And all this coming on the heels of the unwanted and unloved change to "timeline" on our Facebook page. When is it all going to end?
Saturday, April 28, 2012
And on a personal note...
We have really enjoyed creating this website for the last three years and interacting with all of you.
Over that period of time we have developed a workflow to create each of our entires which rely heavily on a few trusted resources. Beyond the places we look for information we also rely on Blogger for creating the actual entries and Webshots for hosting images of our personal jersey collection and Photobucket.com for hosting all of our other images.
Frankly, this has been the single most trying and frustrating week of our blogging lives.
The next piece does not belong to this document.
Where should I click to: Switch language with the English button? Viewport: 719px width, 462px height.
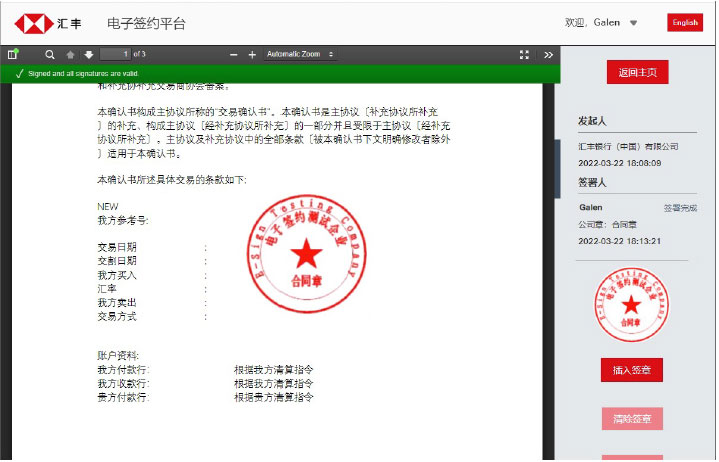[x=685, y=23]

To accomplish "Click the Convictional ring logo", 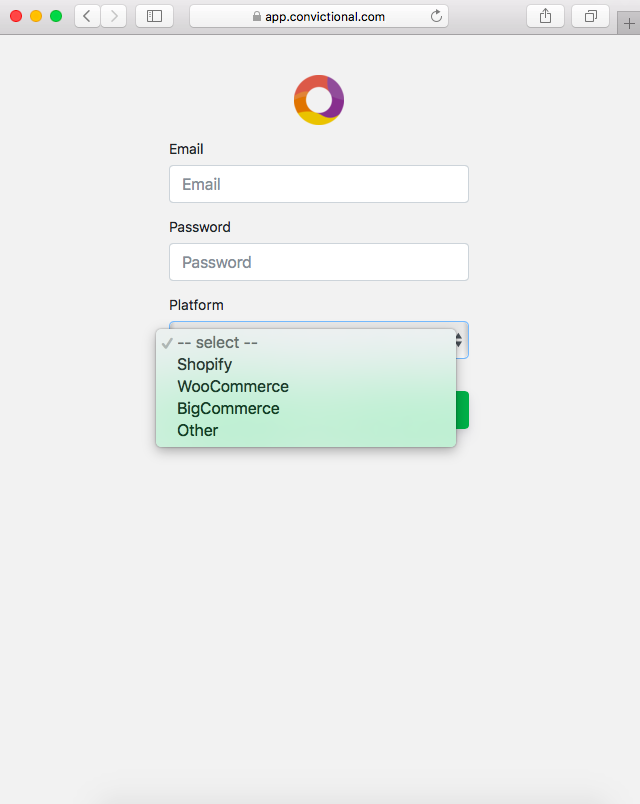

First, Blogger has forced an entirely new interface upon the world of blogging. Yes, many people are not comfortable with change and will always prefer things the way they were, but a great many others in this world hate changes to not only what they find comfortable, but rightly detest change promoted as an upgrade which actually makes things worse.
For example, scheduling the time of a post used to require a click, selecting a digit and two keystrokes. One to change the date and one to select the time.
Simple.
It now requires a click, a second click, a third, a fourth, a scroll and another click followed by another click. Now please explain to me how that one example is an improvement?
We could go on and on and on and on about all the new "features" of the new interface make things more difficult, but we'll spare you the entirely of our rant about how the whole thing seemed to be solely designed to make it look like the rest of Google's properties visually, but how the actual way it works took a back seat in so many ways to how it looks.
We really pride ourselves on the "look" of Third String Goalie and work quite diligently at maintaining consistent formatting, such as fonts, spacing between lines of text, image size and centering of images, etc., and this new interface either makes all of that a longer process to maintain or behaves in quirky and unwanted ways, such as unexpected changing fonts or adding additional returns between paragraphs, all of which creates more work.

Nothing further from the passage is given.